In the forum thread about the Micro Mill below, set down the passage word for word, beginning at the words "## Anglepoise (Jul" and stopping after "and small cuts.".

# [READING TEXT]

++++++++++++++++++++

For those wondering about the capacities of the Micro Mill, I just finished cutting a dovetailed slot in a steel toolholder for my lathe.

The slot was .200 deep and .825 across. The tool was 1.5 inch wide. The dovetail was 60 degrees.

I was able to cut .200 deep by .010 with a 3/8 inch HSS 2 flute end mill. Feed rate was between .025 and .050 per second. The finish coume out real nice.

Daniel


----------



## Anglepoise (Jul 9, 2005)

The beautifully thing about our hobby is that we have time. Thus we can, in some cases, have smaller and less rigid equipment ( less $$$ ). Its amazing what can be done in regards to milling with slow feed and small cuts.


----------



## gadget_lover (Jan 13, 2006)

I was doing some plunge cuts with my micromill and discovered a deficiency in my mill. I don't know if it's normal or just me. I was using an end mill to create a recess for the shoulder of my lathe's compound leadscrew. The compound was suffering from backlash that was visible to _my_ naked eye. That's pretty bad. The leadscrew was bearing against the DRO's shaft and it owuld bind if I did anything to take up the slack. But I degress.

I was making a simple .120 deep pocket in a small piece of aluminum with a 1/2 inch 2 flute center cutting end mill. I'd already drilled the 3/8 inch hole for the shaft. As the mill approached the .100 mark the chatter increased whenever I advanced it more than 1 or 2 thou per second. I have a dial indicator mounted on the mill so I can monitor the quill travel with some precision.

I realized that each time the mill chattered, the quill was moving downward 5 thou or so. I think the sides of the mill were catching and pulling the mill into the aluminum. The play that allowed this was in the "micro feed" mechanism. It has tons of slop in it's engagement mechanism. I don't normally notice it because the return spring normally takes the play out.

I'll be machining a new mechanism when I have a few minutes to spare.

Daniel


----------



## HarryN (Jan 13, 2006)

Daniel - I keep telling you, we need to do a joint CNC purchase on one with a bit of umph. Forget the mini.  :laughing:


----------



## wquiles (Jan 13, 2006)

HarryN said:


> Daniel - I keep telling you, we need to do a joint CNC purchase on one with a bit of umph. Forget the mini.  :laughing:


With friends like Harry you better lock up your wallet/Paypal account - he provides too much encouragement to spend "your" money  

Will


----------



## scott.cr (Jan 13, 2006)

> This machine does not have a tilting head, so you don't have to worry about trueing it up (Tramming).



Actually, you should still tram this mill. But before you do, solidly mount a dial indicator and put the plunger on the table. Cycle the table through its full X and Y travel. The indicator should not budge. If it does, the table has a taper. The first mini mill I purchased from HF had .009" taper, which I had to correct, or optionally shim every workpiece, which was a pain.

++++++++++++++++++++

# [DATASET CONTENT]
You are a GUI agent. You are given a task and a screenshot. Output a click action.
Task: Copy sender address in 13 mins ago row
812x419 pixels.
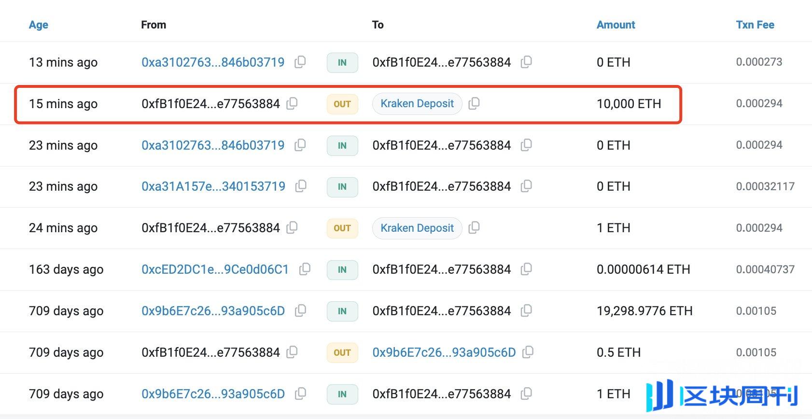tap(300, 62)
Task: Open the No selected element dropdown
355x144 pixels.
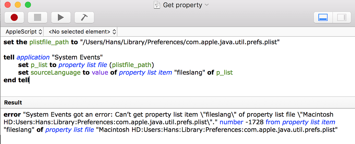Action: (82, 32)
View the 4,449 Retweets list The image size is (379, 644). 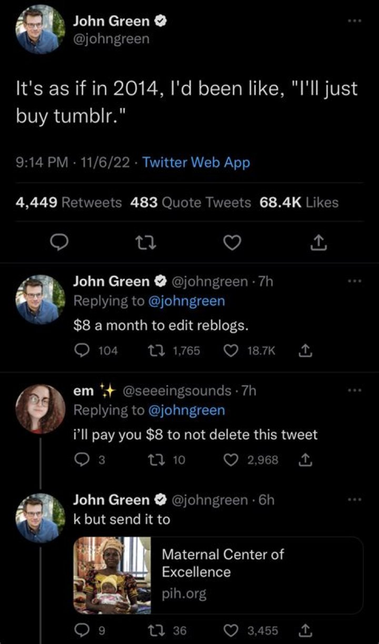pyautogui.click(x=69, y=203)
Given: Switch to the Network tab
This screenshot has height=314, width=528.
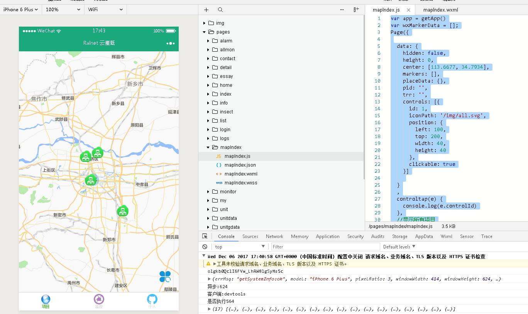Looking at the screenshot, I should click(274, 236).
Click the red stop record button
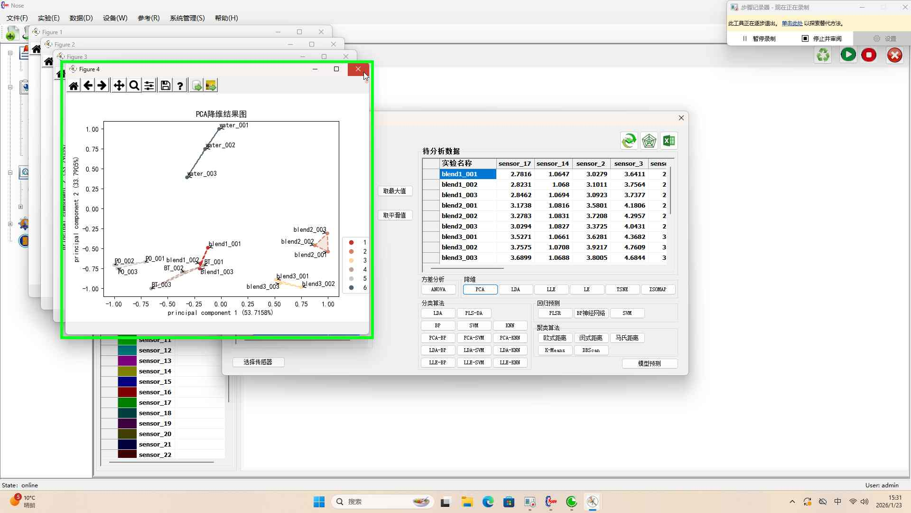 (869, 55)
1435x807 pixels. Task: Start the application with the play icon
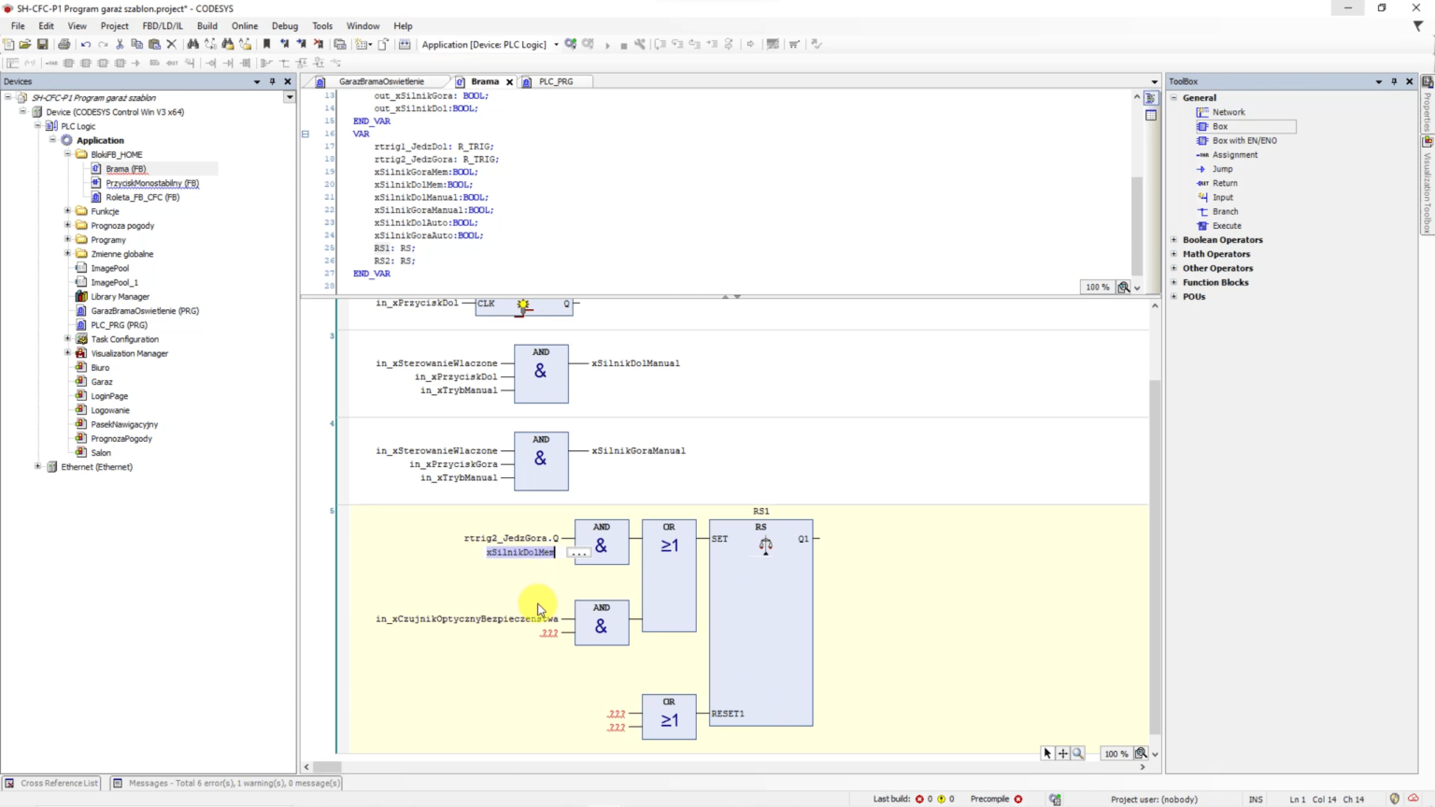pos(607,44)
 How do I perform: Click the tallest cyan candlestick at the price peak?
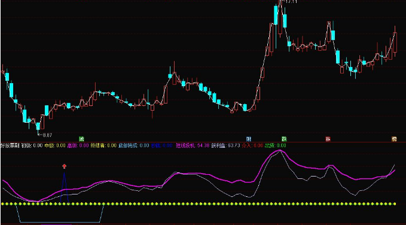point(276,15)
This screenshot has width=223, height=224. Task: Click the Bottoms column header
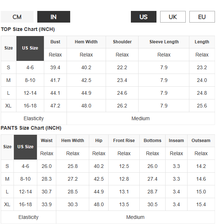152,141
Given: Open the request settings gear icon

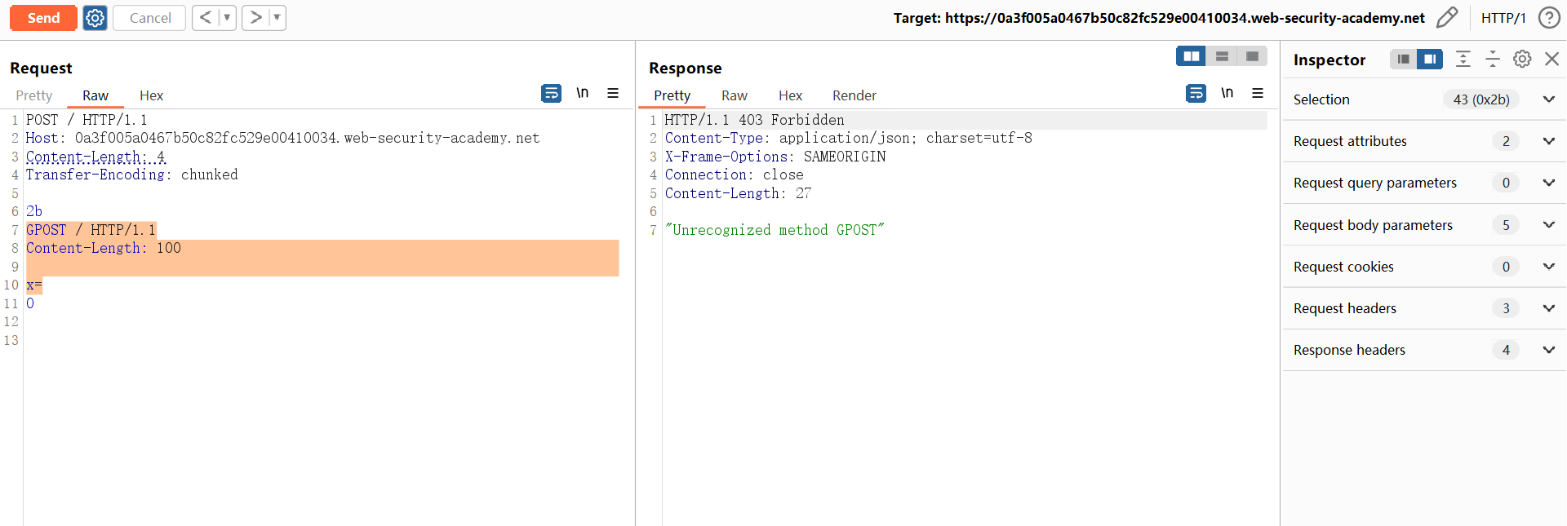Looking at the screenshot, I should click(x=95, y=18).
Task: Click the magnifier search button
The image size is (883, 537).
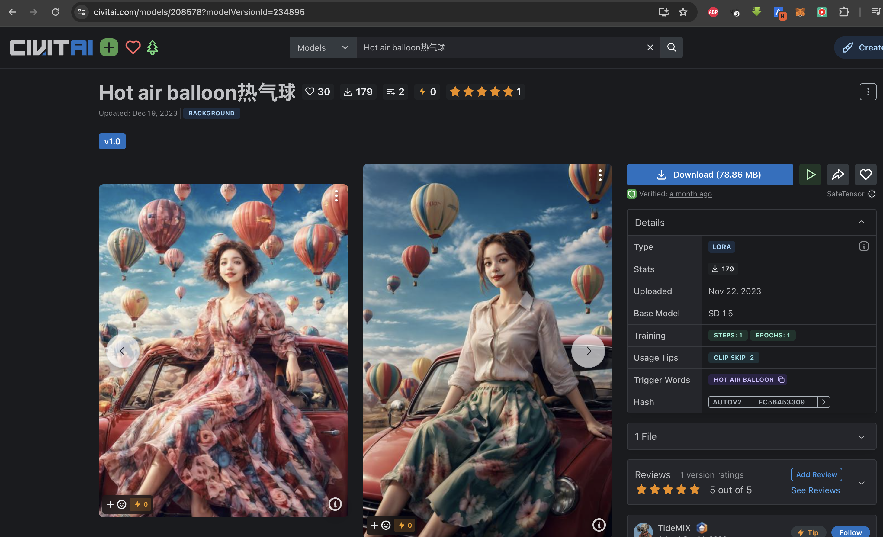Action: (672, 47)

++++++++++++++++++++

# [WRITTEN ANSWER]
## Anglepoise (Jul 9, 2005)

The beautifully thing about our hobby is that we have time. Thus we can, in some cases, have smaller and less rigid equipment ( less $$$ ). Its amazing what can be done in regards to milling with slow feed and small cuts.